* _GOALS_
**A)** In the records, take the lines from the one containing "Task: Click red" through the end of the records and rewrite them as a numbered list, skipping blank lines and leaving out the pictures.
**B)** Carry on the court opinion about the newly discovered emails and Tabor's notes from the point where it stops.

* _DOCUMENT SEGMENT_
Tabor's day notes contained in Weil Gotshal billing records to T.H. Lee, which were available to the defense at trial, reflect for each day the nature of Tabor's interaction with representatives of his client, T.H. Lee, other lawyers at Weil Gotshal, representatives of CSFB and other persons and law firms questioned during the course of due diligence and other preparations for the proposed transaction. (DX 301.)

Contrary to defense contentions, the newly discovered emails do not provide evidence that the March 23, 2004 telephone conversation did not take place, nor would these emails have enabled the defense to establish that the conversation took place in April not on March 23, 2004, as defense asserts (Def. Mem. at 9).

It is true, as defense argues, (i) that there is no evidence showing that the Defendant set up the March 30, 2004 call with Dennis Klejna and others (Def. Reply at 2); (ii) that Tabor, on March 26, 2004, informed Jim Westra, the partner at Weil Gotshal in charge of the potential transaction, that when Max Strasberg of T.H. Lee called Dan Gerwitz of Weil Gotshal to determine how much more due diligence Weil Gotshal would have to do and how long it would take, Gerwitz had reminded Strasberg that Weil Gotshal needed to have a conversation with Refco's general counsel (Klejna) to go through Weil Gotshal's due diligence list (Def. Mem. at 12-13; see Cassidy Decl., Exs. K, L); and (iii) that on March 27, 2004, Strasberg told Tabor he would arrange such a call after Tabor reminded Strasberg that Weil Gotshal needed to have a conversation with Dennis Klejna in order to go through the standard due diligence list and confirm any materials that were missing from the data room (Cassidy Decl., Ex. M). But the newly discovered emails do not contradict Tabor's notes dated March 23, 2004, showing that, during his conversation with Defendant, Tabor also asked Defendant to set up such a call with Klejna. The fact that Tabor asked others to arrange a call with Klejna does not preclude Tabor having made a similar request of the Defendant on March 23, 2004, as reflected in Tabor's notes from that date. The newly discovered emails merely corroborate Weil Gotshal's need, as of March 27, 2004, to have a conversation with Refco's general counsel (Klejna) "which [Weil Gotshal] discussed with the Lee guys a couple of weeks ago." (Id., Ex. L.)

Defense counsel in their reply letter also maintain that the emails (Id., Exs. H, I) show that on March 22, 2004, Tabor delegated the follow-up on the discussion of the pending SEC inquiry to Conrad Balke of Weil Gotshal (See also Id., Exs. J, L, M) and argue that if Tabor had raised the issue on March 23, 2003 with Defendant, one would expect that fact to appear in these emails. (Def. Reply at 3.) This argument loses sight of several pertinent observations. First, the fact that Tabor delegated responsibility to Balke for a follow-up does not mean he would not make a similar request of Defendant the following day. Second, Tabor's responsibilities in the transaction involved far more than the follow-up discussion of the SEC inquiry. Weil Gotshal's billing records reflect that Tabor acted as quarterbackto the Weil Gotshal team. He recorded twice the time on the matter than any other attorney and was engaged in many other aspects of the proposed transactions. (See DX 301 at 2-4.) Westra testified that "[Tabor] is somebody who took the laboring oar on a number of important parts of this transaction and to whom I delegated a lot of responsibility" which included meetings and conversations with Mr. Collins, which Westra was not a part of. (Tr. at 1778-79.)

* _STORED ROWS_

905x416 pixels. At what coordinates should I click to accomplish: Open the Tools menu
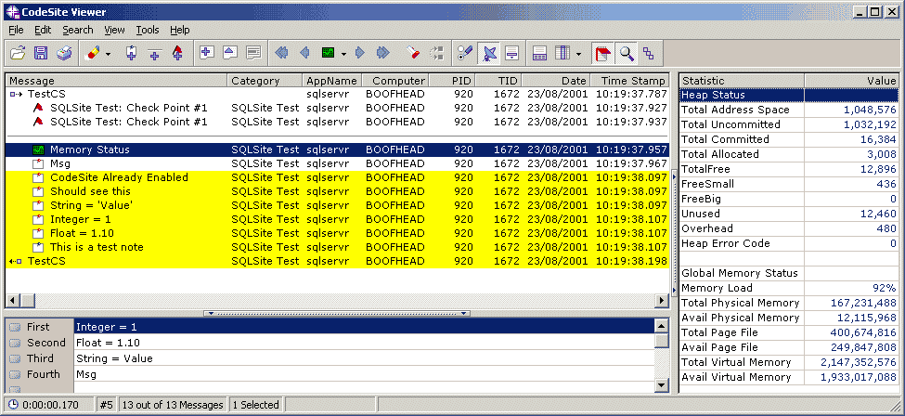pyautogui.click(x=148, y=30)
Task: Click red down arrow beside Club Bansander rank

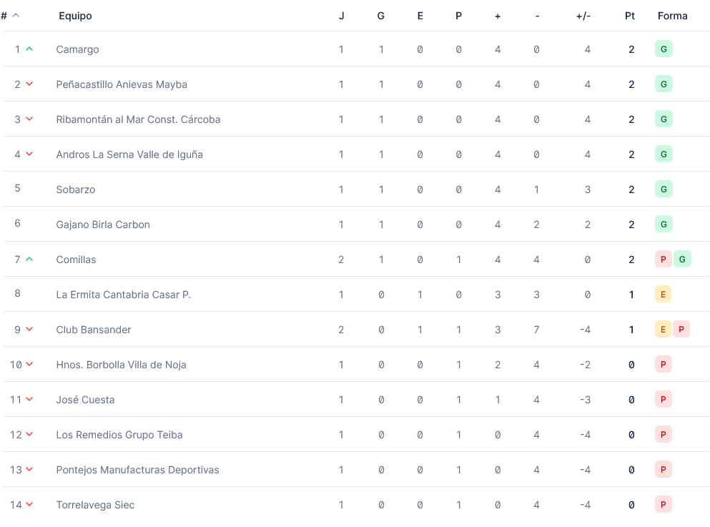Action: (x=29, y=330)
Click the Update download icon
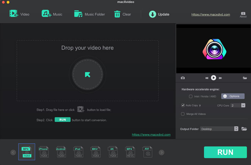 pos(152,14)
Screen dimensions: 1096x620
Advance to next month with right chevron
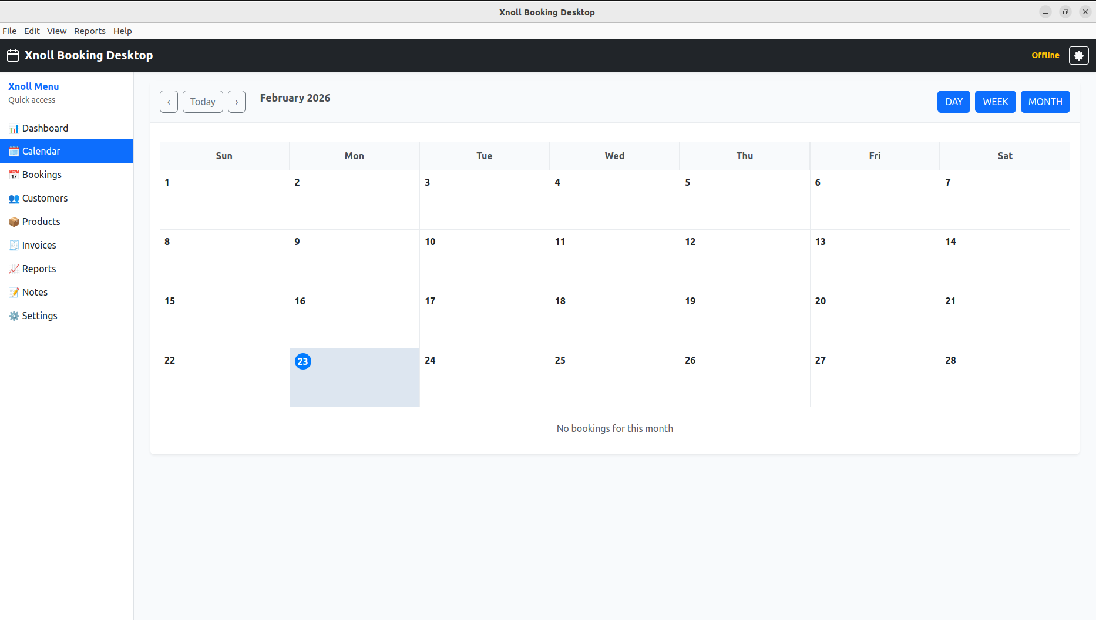pos(237,101)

* _EXPECTED RESULTS_
**A)**
1. Task: Click red down arrow beside Club Bansander rank
2. Action: (x=29, y=330)
3. Click the Update download icon
4.  pos(152,14)
5. Screen dimensions: 1096x620
6. Advance to next month with right chevron
7. pos(237,101)

**B)**
Next, the emails do not constitute the full extent of Tabor's or other Weil Gotshal's attorneys' communications. Review of Weil Gotshal billing records reflect that in March 2004, Tabor principally used telephone calls, not emails, to report to Westra as well as to contact other Weil Gotshal attorneys, CSFB and T.H. Lee executives. (DX 301.)

Furthermore, Westra testified that Dennis Klejna was not the lawyer working on the proposed transaction but was responsible for regulatory compliance and litigation. (Tr. at 1658.) And, Tabor's notes of the conversation with Defendant on March 23, 2004 are consistent with inquiries of a lawyer working on different aspects of the proposed transaction than merely litigation and regulatory compliance. DX 301 reflects that on March 9 and 10, 2004, Tabor and Westra began their review of the Defendant's draft Transaction Documents. Weil Gotshal's billing records reflect that on March 9 2004, Tabor began his review of draft Transaction Documents drafted by the Defendant (See GX 1616 (dated March 4, 2004); DX 301 at 19-20 (records for 3/10/04)), and beginning on March 17, Tabor worked on Debt Financing Structure, a structure memorandum for inclusion in the draft Letter of Intent (DX 301 at 25 (records for 3/17/04)). Tabor's notes of the alleged March 23, 2004 conversation with Defendant are consistent with separate inquiries primarily relevant to those aspects of the transaction which do not explore regulatory and litigation inquiries. (Cassidy Decl., Ex. C.) Tabor's March 23, 2004 notes state on the first page "Joe will to push to get responses to our open requests" and then covered the next numbered categories pertinent to aspects of the proposed transaction, separate from litigation and regulatory compliance, under headings such as "debt," "customer Ks" (contracts), "JV" (joint ventures), "Ks / arrangements with Phil/RGHI," "non-competes," etc. and, on the last page, state "Joe to arrange for call with Dennis K. and Rob T. as well to go over remaining diligence q[uestion]s -- To be scheduled separately." (Id.) Tabor's notes of a March 30, 2004 telephone call with Dennis Klejna, Rob Trosten and Phillip Bennett cover essentially the same topics and the SEC inquiry. (Gov't Mem., Ex. C.) Thus, the inquiries covered by the notes dated March 23 were separate and apart from the regulatory and litigation inquiries to be made of Klejna, and on March 30, with Bennett present, there were responses to many of the inquiries that Tabor had previously raised with Defendant, as recorded in Tabor's March 23 notes.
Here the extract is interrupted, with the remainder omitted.